Anger Over Toxic Dumping

China's online community hits out at the handling of an environmental hazard.

2012.01.11
Chinese netizens at an Internet cafe in Quanzhou, south China's Guangxi Zhuang Autonomous Region, Sept. 29, 2011.
ImagineChina

Chinese netizens reacted angrily on Wednesday to news of the dumping of toxic chemicals in the eastern province of Anhui, reported in official media three days after the event.

Police in two counties near Bozhou city detained six people in connection with the dumping of 22 tons of dichlorobenzene and related chemicals in Lixin and Guoyang counties, the official Xinhua news agency reported on Wednesday.

"Six suspects are now in police custody," the agency reported, adding that the cleanup operation had finished on Sunday.

Tests had revealed the dumped chemicals, which had turned nearby waterways black, were "capable of causing poisoning resulting in death or cancer," Xinhua said, in a brief report that was re-posted hundreds of times on the popular microblogging service Sina Weibo.

"Worthless profiteers, do you not have children?" commented user @jiutianer999.

"Can't China sort out companies like that?" added @linjimenxia.

Others were more cynical: "Guys, this is China, a dictatorship," wrote @wengqiutiandeyu. "What power do we little guys have to tell people what to do?"

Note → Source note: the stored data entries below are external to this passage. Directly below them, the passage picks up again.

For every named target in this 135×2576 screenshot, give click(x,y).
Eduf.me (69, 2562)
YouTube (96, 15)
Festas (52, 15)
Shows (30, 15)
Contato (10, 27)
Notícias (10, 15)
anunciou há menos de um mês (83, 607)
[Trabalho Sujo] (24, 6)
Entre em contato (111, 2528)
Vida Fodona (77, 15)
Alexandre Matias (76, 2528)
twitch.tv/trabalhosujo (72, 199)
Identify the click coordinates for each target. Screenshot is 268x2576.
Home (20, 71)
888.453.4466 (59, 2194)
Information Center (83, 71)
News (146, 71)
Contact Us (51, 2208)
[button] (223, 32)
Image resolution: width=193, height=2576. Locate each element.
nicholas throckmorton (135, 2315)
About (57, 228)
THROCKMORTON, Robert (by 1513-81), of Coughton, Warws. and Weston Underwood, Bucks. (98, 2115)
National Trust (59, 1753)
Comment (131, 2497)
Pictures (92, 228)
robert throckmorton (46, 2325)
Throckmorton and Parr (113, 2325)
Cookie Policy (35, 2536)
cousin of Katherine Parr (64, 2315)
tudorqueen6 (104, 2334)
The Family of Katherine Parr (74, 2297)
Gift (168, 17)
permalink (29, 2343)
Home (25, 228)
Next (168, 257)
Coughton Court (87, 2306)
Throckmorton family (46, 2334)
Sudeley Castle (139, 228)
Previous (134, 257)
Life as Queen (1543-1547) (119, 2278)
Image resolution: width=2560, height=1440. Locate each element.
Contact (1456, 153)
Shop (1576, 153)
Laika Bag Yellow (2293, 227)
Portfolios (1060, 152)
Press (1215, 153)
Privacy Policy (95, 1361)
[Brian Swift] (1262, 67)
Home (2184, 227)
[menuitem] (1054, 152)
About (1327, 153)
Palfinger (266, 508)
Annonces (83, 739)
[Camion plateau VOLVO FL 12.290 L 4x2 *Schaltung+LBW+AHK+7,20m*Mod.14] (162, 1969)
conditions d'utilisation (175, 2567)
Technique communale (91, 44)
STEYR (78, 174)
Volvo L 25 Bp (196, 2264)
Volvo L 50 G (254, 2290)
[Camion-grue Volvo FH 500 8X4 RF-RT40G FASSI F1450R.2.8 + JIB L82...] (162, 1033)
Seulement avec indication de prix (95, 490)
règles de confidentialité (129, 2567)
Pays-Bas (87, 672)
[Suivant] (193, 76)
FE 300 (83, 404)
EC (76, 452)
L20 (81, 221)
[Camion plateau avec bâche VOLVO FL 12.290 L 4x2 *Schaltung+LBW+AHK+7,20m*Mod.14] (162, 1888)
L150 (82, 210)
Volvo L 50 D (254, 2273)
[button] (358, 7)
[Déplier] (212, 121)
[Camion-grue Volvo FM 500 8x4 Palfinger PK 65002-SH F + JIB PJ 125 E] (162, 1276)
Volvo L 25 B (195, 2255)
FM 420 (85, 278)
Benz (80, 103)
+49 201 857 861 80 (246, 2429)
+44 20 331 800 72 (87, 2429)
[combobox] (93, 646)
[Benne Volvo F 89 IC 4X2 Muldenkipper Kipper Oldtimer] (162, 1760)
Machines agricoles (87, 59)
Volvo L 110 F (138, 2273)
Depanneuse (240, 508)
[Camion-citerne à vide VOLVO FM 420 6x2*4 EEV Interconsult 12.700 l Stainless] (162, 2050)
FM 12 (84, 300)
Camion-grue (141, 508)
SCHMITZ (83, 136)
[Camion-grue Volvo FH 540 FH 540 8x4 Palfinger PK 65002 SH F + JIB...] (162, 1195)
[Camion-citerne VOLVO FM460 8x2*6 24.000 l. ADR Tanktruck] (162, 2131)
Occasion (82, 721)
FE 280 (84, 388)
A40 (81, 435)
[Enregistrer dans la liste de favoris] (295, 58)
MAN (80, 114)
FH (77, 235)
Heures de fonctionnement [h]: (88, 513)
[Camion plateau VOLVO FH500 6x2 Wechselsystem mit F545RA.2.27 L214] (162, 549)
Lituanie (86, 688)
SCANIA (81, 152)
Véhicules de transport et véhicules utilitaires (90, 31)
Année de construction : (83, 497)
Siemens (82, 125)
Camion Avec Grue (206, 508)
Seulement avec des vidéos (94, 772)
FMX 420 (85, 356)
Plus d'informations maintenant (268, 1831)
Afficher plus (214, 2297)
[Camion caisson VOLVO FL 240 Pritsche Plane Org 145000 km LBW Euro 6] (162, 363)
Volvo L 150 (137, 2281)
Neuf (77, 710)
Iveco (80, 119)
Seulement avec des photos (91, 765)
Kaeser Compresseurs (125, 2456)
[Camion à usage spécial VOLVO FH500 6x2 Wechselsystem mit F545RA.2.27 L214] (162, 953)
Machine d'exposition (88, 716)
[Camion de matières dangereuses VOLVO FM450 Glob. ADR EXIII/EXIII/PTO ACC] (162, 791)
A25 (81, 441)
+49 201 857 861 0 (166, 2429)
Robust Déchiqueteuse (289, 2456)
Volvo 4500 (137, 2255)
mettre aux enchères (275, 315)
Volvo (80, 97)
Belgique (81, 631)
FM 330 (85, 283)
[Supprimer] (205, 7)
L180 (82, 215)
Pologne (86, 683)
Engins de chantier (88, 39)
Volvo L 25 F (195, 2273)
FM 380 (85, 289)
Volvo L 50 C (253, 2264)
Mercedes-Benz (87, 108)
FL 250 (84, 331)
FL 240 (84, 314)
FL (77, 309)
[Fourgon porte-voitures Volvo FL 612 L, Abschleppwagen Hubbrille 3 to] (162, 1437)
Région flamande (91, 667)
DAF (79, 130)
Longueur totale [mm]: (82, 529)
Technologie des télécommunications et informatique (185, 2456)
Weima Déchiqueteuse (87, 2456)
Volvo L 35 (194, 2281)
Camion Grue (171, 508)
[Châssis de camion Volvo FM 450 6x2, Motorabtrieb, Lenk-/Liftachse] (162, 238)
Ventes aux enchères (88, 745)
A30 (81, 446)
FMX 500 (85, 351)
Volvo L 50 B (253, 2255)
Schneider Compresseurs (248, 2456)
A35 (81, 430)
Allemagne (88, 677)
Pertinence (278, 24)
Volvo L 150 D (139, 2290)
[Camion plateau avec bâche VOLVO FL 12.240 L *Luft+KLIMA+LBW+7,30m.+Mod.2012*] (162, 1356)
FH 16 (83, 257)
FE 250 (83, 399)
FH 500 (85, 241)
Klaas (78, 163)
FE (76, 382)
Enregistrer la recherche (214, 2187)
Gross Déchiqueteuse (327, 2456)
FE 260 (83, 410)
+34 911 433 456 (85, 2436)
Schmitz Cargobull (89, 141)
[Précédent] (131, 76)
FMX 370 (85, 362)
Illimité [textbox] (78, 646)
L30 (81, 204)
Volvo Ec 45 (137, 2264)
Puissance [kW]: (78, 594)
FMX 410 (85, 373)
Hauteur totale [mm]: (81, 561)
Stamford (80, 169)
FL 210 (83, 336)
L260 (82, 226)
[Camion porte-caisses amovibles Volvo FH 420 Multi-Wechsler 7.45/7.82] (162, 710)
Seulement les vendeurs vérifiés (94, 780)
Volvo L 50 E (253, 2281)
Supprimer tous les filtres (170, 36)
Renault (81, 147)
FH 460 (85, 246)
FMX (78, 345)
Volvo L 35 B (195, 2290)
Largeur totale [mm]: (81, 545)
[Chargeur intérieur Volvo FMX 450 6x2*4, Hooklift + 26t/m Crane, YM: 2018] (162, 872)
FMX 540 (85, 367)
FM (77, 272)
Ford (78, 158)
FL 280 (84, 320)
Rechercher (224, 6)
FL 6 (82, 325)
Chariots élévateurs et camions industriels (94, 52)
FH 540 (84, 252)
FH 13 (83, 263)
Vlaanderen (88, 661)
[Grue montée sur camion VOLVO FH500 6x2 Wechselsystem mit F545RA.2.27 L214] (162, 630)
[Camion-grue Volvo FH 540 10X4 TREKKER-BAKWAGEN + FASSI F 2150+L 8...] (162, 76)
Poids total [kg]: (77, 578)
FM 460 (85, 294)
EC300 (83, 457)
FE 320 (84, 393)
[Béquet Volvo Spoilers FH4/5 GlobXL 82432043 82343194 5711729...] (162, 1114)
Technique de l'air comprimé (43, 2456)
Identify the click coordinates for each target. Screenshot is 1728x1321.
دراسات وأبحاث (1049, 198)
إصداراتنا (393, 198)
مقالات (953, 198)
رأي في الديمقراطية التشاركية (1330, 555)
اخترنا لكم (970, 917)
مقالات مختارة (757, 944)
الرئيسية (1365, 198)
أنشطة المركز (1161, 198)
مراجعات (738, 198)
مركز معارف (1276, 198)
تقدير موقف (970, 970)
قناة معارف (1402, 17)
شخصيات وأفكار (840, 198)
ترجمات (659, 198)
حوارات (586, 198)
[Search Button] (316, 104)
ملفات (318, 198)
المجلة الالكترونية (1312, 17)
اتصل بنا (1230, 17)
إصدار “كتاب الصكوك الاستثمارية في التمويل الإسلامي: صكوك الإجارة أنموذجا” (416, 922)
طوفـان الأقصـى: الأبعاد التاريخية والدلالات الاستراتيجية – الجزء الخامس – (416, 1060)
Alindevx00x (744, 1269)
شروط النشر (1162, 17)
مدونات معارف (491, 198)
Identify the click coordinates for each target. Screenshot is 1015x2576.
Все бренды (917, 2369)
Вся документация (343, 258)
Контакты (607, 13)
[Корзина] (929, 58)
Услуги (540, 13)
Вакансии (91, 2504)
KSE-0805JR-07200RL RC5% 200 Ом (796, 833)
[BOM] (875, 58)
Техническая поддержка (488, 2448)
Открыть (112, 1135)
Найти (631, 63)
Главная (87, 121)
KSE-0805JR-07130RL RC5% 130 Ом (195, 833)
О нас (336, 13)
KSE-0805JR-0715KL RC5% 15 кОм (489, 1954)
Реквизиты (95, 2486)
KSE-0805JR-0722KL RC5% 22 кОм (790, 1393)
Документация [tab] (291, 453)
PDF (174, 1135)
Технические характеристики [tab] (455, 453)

"Their dad was probably Li Gang," the user added, in a reference to the son of a Baoding police chief who shouted his father's name after a drunken hit-and-run accident in which he killed one woman and injured another.

'Not from around here'

An official who answered the phone at the Lixin county environmental protection department said the people involved in the dumping weren't hired by a local firm.

"I heard about this," the official said. "But these waste products didn't come from around here."

"They were transported here from down south."

But he said officials were still unsure exactly where the chemicals came from.

"We don't have any industries like that around here, no chemical factories of that kind," he said.

An official who answered the phone at the Lixin county propaganda department declined to give any details other than those that were already in the Xinhua report.

"We are pretty busy right now, wrapping up ahead of the Lunar New Year," the official said. "We are in the middle of dealing with this incident."

Rare report


Zhejiang-based environmental activist Chen Faqing said the Anhui dumping was rare only in that it got reported.

"There are lots of incidents like this, and ... the media don't report most of them," he said, adding that the motivation for the dumping was likely to save money.

"It costs quite a bit to dispose properly of such chemical materials," Li said. "There are some unscrupulous companies that choose to dump harmful chemicals on the quiet in other regions and provinces to make a bigger profit."

He said such cases often go unreported in the official media.

"They don't want to let the general public know what is really going on," he said.

Activists say that China has an exemplary set of environmental protection legislation, but that environmental officials lack the power to impose it on powerful vested interests at the local level.

Reported by Fang Yuan for RFA's Mandarin service. Translated and written in English by Luisetta Mudie.